More of the field overall may be coming around to Moseley and Butler’s approach. In 2018, The Lancet published a pair of papers, plus a related opinion piece, that challenged current treatment guidelines for chronic low back pain, including spinal fusion surgery, opioid therapy, cortisone injections and nerve ablation procedures. The authors suggested instead that physicians tell chronic back pain patients to exercise or remain active, and to seek counseling to deal with the psychological aspects of managing chronic pain.
That was a step forward, says Moseley, but something important was missing. Accessible neuroscience education for the patient and the practitioner — just what the Pain Revolution and Explain Pain projects offer — must come first. If a person believes, as many back pain patients do, that hurt means harm, “telling him to exercise or remain active is futile,” says Moseley. If he doesn’t understand what is going on in his brain, “it’s daft to think that an exercise program alone will resolve chronic pain.” If he’s instructed to seek counseling, without that understanding, says Moseley, “he’s going to feel like his health care practitioner doesn’t believe him, leaving him frustrated and angry.”
The Road Goes On
A couple of days into the Pain Revolution cycling tour, after a grueling, non-stop climb, Simon Summers, a Ph.D. student taking part in the ride, is trying to deal with a cramp in his low back. His brain is issuing furious protect-by-pain messages.
Moseley takes advantage of the teachable moment. “Imagine that you have reached a threshold at which you begin to trigger positive adaptation in your body tissues,” he says. “You’re a fit, healthy guy. Be confident in yourself and courageous in pushing things a little, in the knowledge that your system will protect you.”
In a few minutes, Summers is back on his bike and pedaling.
But convincing people outside the Revolution of the brain-pain connection remains an uphill task. While the peloton stops in Canberra, Australia’s capital city, some members attend a panel discussion called “The future of pain management beyond codeine.”
The topic is timely: A couple of months earlier, the Therapeutic Goods Administration, Australia’s FDA equivalent, ordered pharmacies to remove over-the-counter codeine products from their shelves.

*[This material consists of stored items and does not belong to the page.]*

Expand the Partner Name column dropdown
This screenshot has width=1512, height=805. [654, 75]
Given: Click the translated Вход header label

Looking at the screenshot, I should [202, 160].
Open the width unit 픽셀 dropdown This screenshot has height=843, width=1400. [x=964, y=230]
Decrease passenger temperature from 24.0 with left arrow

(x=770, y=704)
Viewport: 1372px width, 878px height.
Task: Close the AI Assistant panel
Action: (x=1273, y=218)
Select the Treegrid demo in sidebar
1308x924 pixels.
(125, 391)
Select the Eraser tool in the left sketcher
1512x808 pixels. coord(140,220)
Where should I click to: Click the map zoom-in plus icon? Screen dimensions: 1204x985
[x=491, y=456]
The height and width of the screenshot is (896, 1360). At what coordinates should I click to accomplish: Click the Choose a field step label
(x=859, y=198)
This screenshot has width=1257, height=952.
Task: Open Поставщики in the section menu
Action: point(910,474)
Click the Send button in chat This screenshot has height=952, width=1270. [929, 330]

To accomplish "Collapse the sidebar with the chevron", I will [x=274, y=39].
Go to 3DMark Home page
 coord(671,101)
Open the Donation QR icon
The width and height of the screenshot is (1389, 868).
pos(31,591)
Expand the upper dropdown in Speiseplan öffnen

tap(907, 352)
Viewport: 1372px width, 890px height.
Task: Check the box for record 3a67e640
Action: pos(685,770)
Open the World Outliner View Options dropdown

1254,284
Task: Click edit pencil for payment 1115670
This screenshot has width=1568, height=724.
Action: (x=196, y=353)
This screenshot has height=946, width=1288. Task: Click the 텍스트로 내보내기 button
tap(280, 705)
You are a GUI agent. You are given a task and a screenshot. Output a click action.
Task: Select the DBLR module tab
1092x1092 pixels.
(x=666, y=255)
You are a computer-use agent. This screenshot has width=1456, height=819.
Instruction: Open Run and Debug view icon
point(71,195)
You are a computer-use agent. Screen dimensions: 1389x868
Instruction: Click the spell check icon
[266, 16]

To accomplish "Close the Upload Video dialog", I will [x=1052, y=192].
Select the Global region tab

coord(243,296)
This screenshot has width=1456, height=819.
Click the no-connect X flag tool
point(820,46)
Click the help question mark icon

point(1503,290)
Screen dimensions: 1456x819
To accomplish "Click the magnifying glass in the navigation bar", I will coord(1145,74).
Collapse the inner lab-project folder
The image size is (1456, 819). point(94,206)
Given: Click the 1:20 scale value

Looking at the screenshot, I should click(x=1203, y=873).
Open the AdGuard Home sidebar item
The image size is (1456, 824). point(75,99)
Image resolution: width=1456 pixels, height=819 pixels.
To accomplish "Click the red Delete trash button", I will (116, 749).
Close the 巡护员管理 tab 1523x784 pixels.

The idea was to avoid a U.S.-style opioid crisis, but many Australians have long relied on codeine to manage chronic pain. Now that the shelves are empty, the people who used the products want to know what to do.
The audience of some 200 people includes practitioners, researchers and policymakers, as well as patients, some of whom express skepticism over the role of the brain in their chronic pain. Well-trained local pain educators, Moseley believes, will be key to bringing these patients around to his approach — and these health professionals seem eager to join the Pain Revolution’s ranks.
On the last full day of the tour, the cyclists trade urban Canberra for sheep pastures punctuated with rows of poplar trees. In wind gusts reaching nearly 50 mph, they climb more than 9,000 vertical feet, crossing over the Snowy Mountains to the hamlet of Corryong. No forum is planned in this town of 1,200, deemed too tiny to draw a crowd. But 22 health professionals from outlying areas show up anyway, thanks to what Butler calls the “bush telegraph.” To feed everybody on such short notice, local residents throw a massive potluck dinner.
The next day, the cyclists cross the broad Murray River and complete their course. They’re already planning for next year’s Pain Revolution tour: more than 400 miles on the back roads of Australia’s island state of Tasmania. There, the prevalence of spinal fusion surgery for low back pain is seven times higher than it is in South Australia. Opioid abuse is also rife, and the need for pain education is profound. The Pain Revolution is in high gear, but it still has miles to go.